# WORK TASK
From the first line to the last, retype the records exactly without their images.

DATASET EXCERPTS START

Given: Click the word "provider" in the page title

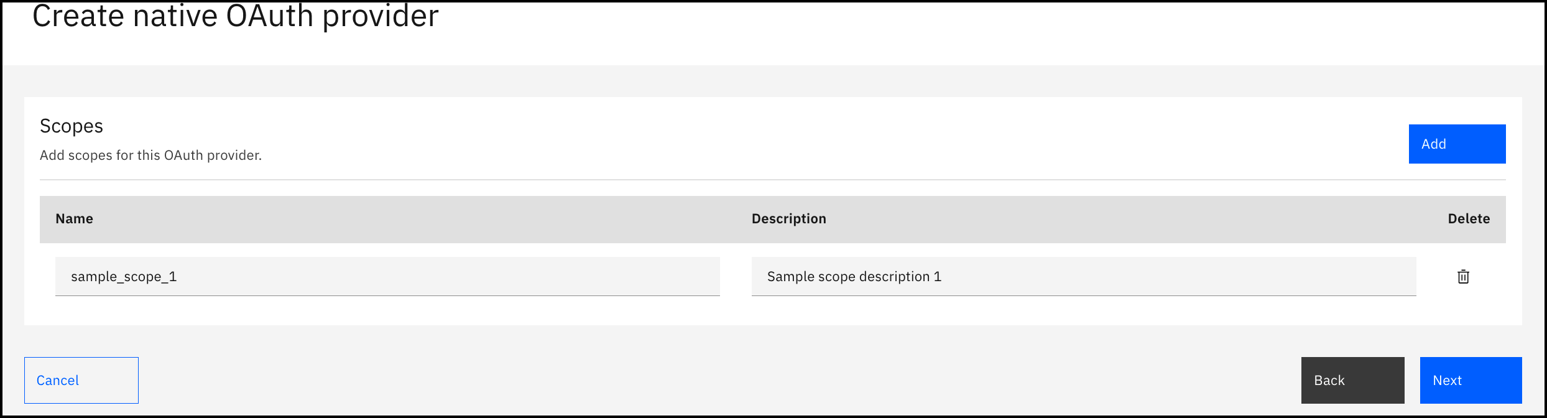Looking at the screenshot, I should (x=380, y=16).
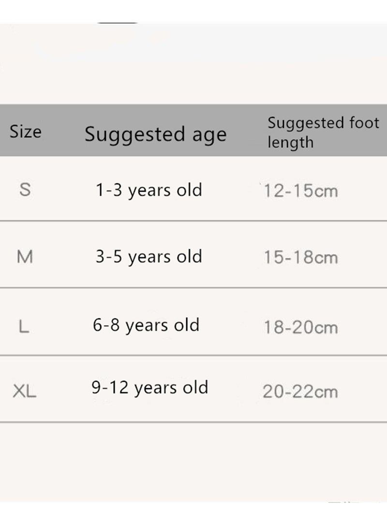Select the 20-22cm foot length
Image resolution: width=387 pixels, height=528 pixels.
pyautogui.click(x=300, y=392)
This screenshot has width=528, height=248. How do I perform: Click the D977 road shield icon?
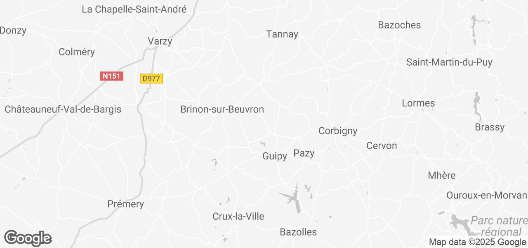click(x=152, y=79)
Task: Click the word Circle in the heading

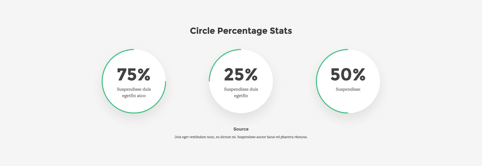Action: tap(202, 31)
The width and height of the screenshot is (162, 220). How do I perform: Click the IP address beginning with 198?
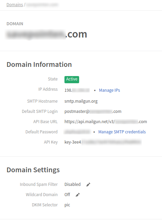pyautogui.click(x=77, y=90)
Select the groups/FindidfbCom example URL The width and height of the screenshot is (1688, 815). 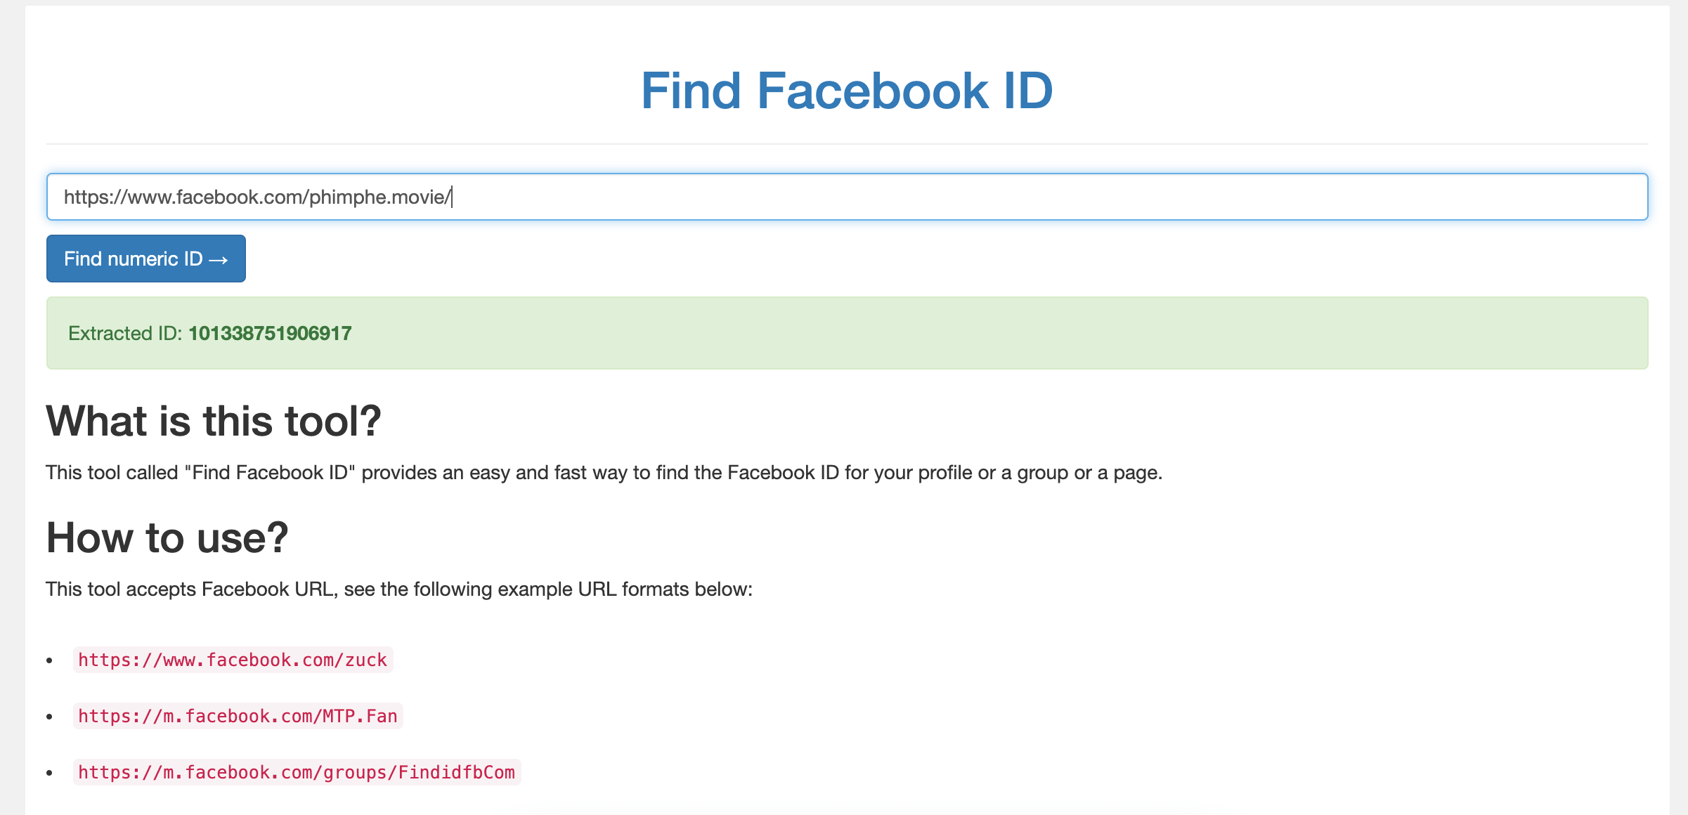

DATASET EXCERPTS END

# RESPONSE TO THE TASK
Given: Click the word "provider" in the page title

Looking at the screenshot, I should (x=380, y=16).
Select the 20-22cm foot length
Image resolution: width=387 pixels, height=528 pixels.
pyautogui.click(x=300, y=392)
This screenshot has width=528, height=248. How do I perform: Click the D977 road shield icon?
click(x=152, y=79)
Task: Click the word Circle in the heading

Action: tap(202, 31)
The width and height of the screenshot is (162, 220). How do I perform: Click the IP address beginning with 198?
pyautogui.click(x=77, y=90)
Select the groups/FindidfbCom example URL The width and height of the screenshot is (1688, 815). 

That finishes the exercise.